胸腺肽β4基因的克隆、表达及活性检测

【目的】在大肠杆菌中克隆和表达胸腺肽β4(thymosinβ4,Tβ4)基因,并进行分离纯化及免疫活性测定。【方法】将基因序列拆分成10个互补的小片段,互为模板,采用PCR两步法扩增得到Tβ4基因。将Tβ4基因片段克隆至pTXB1载体的NdeⅠ和XhoⅠ酶切位点之间,将重组质粒转化至E.coliBL21 codon plus,用异丙基-β-D-硫代半乳糖苷(IPTG)诱导表达、几丁质(Chitin beads)亲和层析柱纯化Tβ4。
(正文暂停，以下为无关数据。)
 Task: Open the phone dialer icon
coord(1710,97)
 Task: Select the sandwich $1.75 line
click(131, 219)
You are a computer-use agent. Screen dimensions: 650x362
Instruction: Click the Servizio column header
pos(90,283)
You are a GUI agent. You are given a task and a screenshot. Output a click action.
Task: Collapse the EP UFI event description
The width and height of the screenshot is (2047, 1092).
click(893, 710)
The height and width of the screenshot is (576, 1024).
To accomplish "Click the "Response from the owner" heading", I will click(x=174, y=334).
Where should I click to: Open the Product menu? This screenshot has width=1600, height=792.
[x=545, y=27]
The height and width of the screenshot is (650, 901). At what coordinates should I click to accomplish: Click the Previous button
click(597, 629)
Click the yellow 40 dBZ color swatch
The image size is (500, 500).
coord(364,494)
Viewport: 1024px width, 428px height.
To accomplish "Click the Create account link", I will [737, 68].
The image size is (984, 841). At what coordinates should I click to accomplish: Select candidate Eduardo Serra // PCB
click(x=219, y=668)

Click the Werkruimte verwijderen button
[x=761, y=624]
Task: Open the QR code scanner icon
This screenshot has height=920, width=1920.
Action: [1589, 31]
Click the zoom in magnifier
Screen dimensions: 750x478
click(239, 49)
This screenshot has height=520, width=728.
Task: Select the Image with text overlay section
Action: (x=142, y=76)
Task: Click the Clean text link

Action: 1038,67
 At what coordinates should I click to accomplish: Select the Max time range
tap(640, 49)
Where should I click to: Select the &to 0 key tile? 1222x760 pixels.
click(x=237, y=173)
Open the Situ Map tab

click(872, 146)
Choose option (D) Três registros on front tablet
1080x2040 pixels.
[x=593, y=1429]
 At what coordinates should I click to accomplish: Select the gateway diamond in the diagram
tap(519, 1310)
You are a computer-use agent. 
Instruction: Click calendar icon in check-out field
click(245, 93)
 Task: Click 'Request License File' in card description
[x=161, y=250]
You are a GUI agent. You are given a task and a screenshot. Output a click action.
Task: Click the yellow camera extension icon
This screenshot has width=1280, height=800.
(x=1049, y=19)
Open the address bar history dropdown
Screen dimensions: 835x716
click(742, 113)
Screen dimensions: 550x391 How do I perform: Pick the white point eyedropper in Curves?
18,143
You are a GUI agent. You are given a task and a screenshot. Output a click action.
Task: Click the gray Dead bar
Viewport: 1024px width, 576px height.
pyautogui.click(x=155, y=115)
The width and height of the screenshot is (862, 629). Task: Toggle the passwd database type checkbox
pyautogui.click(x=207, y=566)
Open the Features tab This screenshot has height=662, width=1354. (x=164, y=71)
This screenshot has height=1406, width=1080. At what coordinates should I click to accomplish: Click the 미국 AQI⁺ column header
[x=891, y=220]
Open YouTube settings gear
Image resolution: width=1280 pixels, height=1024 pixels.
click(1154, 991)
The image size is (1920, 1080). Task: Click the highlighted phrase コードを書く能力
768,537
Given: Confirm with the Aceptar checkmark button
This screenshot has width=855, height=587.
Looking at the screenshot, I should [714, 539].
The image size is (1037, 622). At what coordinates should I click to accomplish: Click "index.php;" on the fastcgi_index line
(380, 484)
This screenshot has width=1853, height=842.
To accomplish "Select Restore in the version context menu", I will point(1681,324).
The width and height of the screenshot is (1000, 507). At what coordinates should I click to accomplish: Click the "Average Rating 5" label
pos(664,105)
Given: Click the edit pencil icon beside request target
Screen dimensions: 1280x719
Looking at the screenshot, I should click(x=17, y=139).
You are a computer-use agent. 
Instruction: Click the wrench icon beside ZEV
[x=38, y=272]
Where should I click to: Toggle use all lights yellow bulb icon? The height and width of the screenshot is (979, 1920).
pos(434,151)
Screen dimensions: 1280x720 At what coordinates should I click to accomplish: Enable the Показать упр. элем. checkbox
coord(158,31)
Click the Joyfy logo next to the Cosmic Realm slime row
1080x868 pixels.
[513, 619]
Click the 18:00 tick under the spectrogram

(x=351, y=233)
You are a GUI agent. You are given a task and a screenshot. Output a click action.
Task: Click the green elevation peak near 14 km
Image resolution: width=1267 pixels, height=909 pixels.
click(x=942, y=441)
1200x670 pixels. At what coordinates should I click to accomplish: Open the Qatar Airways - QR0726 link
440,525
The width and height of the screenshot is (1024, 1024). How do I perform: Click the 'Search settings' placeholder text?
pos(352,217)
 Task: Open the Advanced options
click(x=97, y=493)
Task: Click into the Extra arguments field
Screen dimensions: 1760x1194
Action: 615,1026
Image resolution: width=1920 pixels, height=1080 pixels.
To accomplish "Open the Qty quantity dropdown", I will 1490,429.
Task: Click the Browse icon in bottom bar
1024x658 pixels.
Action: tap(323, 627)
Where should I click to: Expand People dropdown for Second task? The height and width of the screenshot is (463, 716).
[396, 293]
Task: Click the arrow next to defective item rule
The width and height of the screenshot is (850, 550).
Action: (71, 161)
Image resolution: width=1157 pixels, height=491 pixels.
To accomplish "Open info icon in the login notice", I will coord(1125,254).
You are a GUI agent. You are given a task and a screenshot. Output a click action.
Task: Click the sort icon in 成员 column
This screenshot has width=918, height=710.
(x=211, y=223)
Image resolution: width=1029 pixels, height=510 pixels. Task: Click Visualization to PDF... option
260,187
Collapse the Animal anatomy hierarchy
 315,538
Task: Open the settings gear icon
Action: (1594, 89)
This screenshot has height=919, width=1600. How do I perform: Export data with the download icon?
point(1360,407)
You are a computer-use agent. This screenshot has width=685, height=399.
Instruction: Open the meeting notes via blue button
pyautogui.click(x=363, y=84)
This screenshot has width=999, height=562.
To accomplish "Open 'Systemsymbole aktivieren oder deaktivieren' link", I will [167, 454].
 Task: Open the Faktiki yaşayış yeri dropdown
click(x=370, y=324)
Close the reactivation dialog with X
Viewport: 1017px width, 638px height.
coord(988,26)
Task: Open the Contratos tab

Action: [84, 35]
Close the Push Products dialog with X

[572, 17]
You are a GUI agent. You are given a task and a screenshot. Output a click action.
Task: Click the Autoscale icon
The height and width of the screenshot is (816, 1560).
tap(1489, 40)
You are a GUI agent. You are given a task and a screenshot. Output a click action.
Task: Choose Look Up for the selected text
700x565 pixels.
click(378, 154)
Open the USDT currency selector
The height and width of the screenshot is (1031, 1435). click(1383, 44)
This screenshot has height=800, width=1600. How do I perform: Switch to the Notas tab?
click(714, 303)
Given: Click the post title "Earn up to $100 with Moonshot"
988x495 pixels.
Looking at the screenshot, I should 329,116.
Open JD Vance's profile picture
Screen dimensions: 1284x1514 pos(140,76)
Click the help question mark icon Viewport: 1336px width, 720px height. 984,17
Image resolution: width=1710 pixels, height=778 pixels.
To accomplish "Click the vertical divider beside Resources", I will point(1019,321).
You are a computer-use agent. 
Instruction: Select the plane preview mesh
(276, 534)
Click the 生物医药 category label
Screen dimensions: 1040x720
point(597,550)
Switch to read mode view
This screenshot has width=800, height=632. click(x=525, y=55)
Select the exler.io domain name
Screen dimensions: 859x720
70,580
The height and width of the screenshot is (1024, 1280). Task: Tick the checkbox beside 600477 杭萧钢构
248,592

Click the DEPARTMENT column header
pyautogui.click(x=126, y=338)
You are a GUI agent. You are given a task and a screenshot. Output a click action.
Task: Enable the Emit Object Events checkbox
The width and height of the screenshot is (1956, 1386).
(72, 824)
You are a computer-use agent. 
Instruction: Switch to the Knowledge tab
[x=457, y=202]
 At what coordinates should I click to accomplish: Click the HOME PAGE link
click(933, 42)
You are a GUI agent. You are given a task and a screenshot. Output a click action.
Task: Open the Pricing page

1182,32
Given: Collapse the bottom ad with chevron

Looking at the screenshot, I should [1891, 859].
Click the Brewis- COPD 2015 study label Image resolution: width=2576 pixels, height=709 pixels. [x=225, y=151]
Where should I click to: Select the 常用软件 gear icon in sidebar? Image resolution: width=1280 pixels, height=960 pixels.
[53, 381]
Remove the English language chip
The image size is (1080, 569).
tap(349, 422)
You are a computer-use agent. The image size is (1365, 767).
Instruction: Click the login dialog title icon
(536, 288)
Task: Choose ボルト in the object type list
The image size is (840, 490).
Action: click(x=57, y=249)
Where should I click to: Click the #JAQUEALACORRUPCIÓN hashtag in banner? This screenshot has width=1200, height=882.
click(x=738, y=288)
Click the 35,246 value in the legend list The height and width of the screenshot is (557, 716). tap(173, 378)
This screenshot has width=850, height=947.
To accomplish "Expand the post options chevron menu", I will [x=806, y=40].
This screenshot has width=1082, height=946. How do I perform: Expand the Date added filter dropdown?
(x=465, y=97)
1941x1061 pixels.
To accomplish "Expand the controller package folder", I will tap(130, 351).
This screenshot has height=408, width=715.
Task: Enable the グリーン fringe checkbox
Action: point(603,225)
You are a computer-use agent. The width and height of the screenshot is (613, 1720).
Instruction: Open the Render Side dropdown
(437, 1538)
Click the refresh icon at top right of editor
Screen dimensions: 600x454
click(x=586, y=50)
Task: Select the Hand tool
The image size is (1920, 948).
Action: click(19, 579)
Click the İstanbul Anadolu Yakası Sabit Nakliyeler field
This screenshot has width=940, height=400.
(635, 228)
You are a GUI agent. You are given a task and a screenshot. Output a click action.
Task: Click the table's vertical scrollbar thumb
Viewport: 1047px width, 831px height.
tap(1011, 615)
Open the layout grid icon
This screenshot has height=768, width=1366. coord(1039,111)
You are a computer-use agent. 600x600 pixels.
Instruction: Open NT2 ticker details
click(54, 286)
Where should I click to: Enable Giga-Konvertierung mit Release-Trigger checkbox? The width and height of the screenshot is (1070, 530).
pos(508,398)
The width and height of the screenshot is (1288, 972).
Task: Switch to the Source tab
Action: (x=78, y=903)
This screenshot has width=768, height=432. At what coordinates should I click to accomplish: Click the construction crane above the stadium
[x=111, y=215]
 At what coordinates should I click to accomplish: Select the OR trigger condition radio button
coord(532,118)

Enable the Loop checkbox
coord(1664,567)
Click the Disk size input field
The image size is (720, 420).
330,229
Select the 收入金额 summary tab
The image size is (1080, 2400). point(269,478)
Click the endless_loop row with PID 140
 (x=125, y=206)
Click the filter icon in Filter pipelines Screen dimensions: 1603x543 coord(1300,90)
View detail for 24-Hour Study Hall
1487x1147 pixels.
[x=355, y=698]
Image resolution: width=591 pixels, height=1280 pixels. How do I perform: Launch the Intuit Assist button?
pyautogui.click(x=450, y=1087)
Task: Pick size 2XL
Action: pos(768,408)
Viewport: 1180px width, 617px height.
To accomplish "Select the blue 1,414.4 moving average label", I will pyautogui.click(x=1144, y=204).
然后用MTT法测定Tβ4的免疫活性。【结果】经测序表明获得了序列正确的人胸腺肽β4基因,构建重组质粒pTXB1-Tβ4,经SDS-PAGE电泳分析表明,重组质粒pTXB1-Tβ4在E.coliBL21 codon plus中高效表达,表达量为30%。将表达产物用几丁质亲和层析柱纯化,获得较纯的Tβ4。MTT检测表明,Tβ4有促进淋巴细胞增殖的活性,最适刺激质量浓度为1.6μg/mL。【结论】获得高效表达的、高纯度的、有生物活性的重组Tβ4,它可促进淋巴细胞的分化、增殖,具有免疫活性,最适刺激质量浓度为1.6μg/mL。